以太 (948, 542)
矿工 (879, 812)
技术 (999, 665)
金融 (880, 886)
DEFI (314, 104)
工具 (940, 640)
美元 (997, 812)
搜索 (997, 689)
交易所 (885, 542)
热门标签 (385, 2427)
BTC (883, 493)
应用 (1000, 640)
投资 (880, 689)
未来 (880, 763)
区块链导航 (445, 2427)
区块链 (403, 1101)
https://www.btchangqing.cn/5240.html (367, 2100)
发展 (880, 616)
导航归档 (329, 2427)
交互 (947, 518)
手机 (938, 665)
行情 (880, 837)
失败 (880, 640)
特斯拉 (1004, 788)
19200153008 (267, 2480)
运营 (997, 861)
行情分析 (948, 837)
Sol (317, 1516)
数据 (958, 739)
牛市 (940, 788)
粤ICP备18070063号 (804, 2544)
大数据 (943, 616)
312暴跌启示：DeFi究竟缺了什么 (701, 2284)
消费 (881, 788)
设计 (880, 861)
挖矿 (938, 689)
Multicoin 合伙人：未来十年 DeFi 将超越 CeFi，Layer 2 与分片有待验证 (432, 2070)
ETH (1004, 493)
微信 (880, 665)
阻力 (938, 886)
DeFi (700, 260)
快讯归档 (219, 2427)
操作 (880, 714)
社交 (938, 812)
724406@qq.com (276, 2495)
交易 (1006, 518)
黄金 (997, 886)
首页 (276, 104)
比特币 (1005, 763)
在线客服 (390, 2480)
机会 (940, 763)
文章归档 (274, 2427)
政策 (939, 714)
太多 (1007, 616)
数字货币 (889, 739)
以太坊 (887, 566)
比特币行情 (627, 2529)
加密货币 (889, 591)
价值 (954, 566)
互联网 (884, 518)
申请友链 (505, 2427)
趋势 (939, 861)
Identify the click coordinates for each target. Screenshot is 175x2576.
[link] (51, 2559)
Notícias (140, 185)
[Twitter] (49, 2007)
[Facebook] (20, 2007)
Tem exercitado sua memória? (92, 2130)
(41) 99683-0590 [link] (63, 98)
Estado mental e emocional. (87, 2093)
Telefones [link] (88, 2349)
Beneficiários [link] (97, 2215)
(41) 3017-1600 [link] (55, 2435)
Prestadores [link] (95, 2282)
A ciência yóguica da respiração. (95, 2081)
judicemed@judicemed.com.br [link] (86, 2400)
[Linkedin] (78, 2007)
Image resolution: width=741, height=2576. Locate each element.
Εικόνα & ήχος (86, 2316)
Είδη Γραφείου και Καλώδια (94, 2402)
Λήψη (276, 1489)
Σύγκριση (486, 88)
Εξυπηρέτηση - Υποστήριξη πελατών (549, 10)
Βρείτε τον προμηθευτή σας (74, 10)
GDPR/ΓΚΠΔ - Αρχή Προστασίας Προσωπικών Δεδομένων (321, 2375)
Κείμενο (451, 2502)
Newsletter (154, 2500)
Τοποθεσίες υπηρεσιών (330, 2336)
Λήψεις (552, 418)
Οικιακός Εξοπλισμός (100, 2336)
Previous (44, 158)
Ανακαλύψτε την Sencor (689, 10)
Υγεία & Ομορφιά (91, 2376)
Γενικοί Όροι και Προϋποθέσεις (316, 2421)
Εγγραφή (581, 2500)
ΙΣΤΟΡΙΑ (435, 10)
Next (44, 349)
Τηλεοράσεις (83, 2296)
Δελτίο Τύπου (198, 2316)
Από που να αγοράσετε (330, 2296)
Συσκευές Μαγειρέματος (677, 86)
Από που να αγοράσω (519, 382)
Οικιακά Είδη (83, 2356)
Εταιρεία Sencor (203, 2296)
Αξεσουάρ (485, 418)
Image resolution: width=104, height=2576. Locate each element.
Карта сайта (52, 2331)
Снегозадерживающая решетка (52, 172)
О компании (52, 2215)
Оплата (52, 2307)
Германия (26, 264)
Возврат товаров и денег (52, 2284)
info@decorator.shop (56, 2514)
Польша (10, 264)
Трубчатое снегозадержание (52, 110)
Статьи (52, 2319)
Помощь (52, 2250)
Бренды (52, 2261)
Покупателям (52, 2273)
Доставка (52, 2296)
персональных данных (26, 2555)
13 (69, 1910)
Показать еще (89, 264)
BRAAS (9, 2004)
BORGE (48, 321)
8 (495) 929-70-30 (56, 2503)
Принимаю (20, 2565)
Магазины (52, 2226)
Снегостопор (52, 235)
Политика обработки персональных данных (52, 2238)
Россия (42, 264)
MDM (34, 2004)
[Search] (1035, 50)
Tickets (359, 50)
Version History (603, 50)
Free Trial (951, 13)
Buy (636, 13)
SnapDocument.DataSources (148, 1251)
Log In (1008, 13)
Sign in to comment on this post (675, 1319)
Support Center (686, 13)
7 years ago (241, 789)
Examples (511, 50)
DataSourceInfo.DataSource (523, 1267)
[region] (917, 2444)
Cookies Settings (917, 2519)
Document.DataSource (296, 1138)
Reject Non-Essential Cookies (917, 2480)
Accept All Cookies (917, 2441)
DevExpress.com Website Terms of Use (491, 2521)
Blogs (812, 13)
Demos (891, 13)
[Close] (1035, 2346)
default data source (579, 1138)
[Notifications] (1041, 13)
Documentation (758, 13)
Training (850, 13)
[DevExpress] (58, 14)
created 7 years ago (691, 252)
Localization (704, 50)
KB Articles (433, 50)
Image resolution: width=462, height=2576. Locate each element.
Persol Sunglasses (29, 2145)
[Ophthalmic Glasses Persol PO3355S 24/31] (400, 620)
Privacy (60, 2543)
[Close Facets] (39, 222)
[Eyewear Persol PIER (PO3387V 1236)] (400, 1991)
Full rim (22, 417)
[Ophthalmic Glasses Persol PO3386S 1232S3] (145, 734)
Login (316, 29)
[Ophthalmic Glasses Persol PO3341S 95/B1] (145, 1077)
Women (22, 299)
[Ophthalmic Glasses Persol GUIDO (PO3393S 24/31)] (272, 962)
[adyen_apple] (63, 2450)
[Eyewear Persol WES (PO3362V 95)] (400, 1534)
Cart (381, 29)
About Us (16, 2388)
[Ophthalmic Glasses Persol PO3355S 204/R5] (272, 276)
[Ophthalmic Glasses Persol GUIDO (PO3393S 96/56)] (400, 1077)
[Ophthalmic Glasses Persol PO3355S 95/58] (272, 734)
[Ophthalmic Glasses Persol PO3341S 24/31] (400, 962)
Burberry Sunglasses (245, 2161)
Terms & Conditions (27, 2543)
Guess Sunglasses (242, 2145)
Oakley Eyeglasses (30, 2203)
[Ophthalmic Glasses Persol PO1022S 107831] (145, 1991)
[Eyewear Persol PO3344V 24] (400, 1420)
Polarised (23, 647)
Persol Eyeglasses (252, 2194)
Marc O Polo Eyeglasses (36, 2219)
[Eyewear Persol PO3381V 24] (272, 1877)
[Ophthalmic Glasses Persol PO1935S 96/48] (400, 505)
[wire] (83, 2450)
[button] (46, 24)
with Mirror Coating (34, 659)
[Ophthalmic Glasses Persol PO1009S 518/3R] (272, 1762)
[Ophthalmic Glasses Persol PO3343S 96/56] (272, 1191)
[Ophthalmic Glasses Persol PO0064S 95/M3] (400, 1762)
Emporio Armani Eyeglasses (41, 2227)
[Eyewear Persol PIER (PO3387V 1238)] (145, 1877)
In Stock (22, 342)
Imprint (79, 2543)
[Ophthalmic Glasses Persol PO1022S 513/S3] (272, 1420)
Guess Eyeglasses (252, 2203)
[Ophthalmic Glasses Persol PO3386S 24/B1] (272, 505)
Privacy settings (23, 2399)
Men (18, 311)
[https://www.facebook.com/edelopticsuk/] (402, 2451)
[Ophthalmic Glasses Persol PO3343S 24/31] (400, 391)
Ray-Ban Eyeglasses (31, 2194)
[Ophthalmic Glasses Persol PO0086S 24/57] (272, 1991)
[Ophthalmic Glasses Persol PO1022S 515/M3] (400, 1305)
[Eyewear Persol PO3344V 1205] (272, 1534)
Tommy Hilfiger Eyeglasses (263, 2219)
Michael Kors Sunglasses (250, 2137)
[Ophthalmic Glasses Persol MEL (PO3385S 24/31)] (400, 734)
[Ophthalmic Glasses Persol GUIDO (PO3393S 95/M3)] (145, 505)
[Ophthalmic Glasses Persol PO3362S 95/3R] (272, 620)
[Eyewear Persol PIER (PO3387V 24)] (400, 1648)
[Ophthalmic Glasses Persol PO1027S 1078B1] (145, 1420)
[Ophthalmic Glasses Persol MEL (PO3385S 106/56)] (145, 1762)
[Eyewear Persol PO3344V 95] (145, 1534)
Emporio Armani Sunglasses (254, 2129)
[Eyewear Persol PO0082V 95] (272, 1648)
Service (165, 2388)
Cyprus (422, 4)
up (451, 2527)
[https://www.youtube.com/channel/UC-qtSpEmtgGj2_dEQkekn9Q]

================

• Exercise: Please output only the lines from the first line of the entries through the line with "Ανακαλύψτε την Sencor (689, 10)", both included, exactly as written.

• Expected output:
以太 (948, 542)
矿工 (879, 812)
技术 (999, 665)
金融 (880, 886)
DEFI (314, 104)
工具 (940, 640)
美元 (997, 812)
搜索 (997, 689)
交易所 (885, 542)
热门标签 (385, 2427)
BTC (883, 493)
应用 (1000, 640)
投资 (880, 689)
未来 (880, 763)
区块链导航 (445, 2427)
区块链 (403, 1101)
https://www.btchangqing.cn/5240.html (367, 2100)
发展 (880, 616)
导航归档 (329, 2427)
交互 (947, 518)
手机 (938, 665)
行情 (880, 837)
失败 (880, 640)
特斯拉 (1004, 788)
19200153008 (267, 2480)
运营 (997, 861)
行情分析 (948, 837)
Sol (317, 1516)
数据 (958, 739)
牛市 (940, 788)
粤ICP备18070063号 (804, 2544)
大数据 (943, 616)
312暴跌启示：DeFi究竟缺了什么 (701, 2284)
消费 (881, 788)
设计 (880, 861)
挖矿 (938, 689)
Multicoin 合伙人：未来十年 DeFi 将超越 CeFi，Layer 2 与分片有待验证 (432, 2070)
ETH (1004, 493)
微信 (880, 665)
阻力 (938, 886)
DeFi (700, 260)
快讯归档 (219, 2427)
操作 (880, 714)
社交 (938, 812)
724406@qq.com (276, 2495)
交易 (1006, 518)
黄金 (997, 886)
首页 (276, 104)
比特币 (1005, 763)
在线客服 (390, 2480)
机会 (940, 763)
文章归档 (274, 2427)
政策 (939, 714)
太多 (1007, 616)
数字货币 (889, 739)
以太坊 (887, 566)
比特币行情 (627, 2529)
加密货币 (889, 591)
价值 (954, 566)
互联网 (884, 518)
申请友链 (505, 2427)
趋势 (939, 861)
Identify the click coordinates for each target. Screenshot is 175x2576.
[link] (51, 2559)
Notícias (140, 185)
[Twitter] (49, 2007)
[Facebook] (20, 2007)
Tem exercitado sua memória? (92, 2130)
(41) 99683-0590 [link] (63, 98)
Estado mental e emocional. (87, 2093)
Telefones [link] (88, 2349)
Beneficiários [link] (97, 2215)
(41) 3017-1600 [link] (55, 2435)
Prestadores [link] (95, 2282)
A ciência yóguica da respiração. (95, 2081)
judicemed@judicemed.com.br [link] (86, 2400)
[Linkedin] (78, 2007)
Image resolution: width=741, height=2576. Locate each element.
Εικόνα & ήχος (86, 2316)
Είδη Γραφείου και Καλώδια (94, 2402)
Λήψη (276, 1489)
Σύγκριση (486, 88)
Εξυπηρέτηση - Υποστήριξη πελατών (549, 10)
Βρείτε τον προμηθευτή σας (74, 10)
GDPR/ΓΚΠΔ - Αρχή Προστασίας Προσωπικών Δεδομένων (321, 2375)
Κείμενο (451, 2502)
Newsletter (154, 2500)
Τοποθεσίες υπηρεσιών (330, 2336)
Λήψεις (552, 418)
Οικιακός Εξοπλισμός (100, 2336)
Previous (44, 158)
Ανακαλύψτε την Sencor (689, 10)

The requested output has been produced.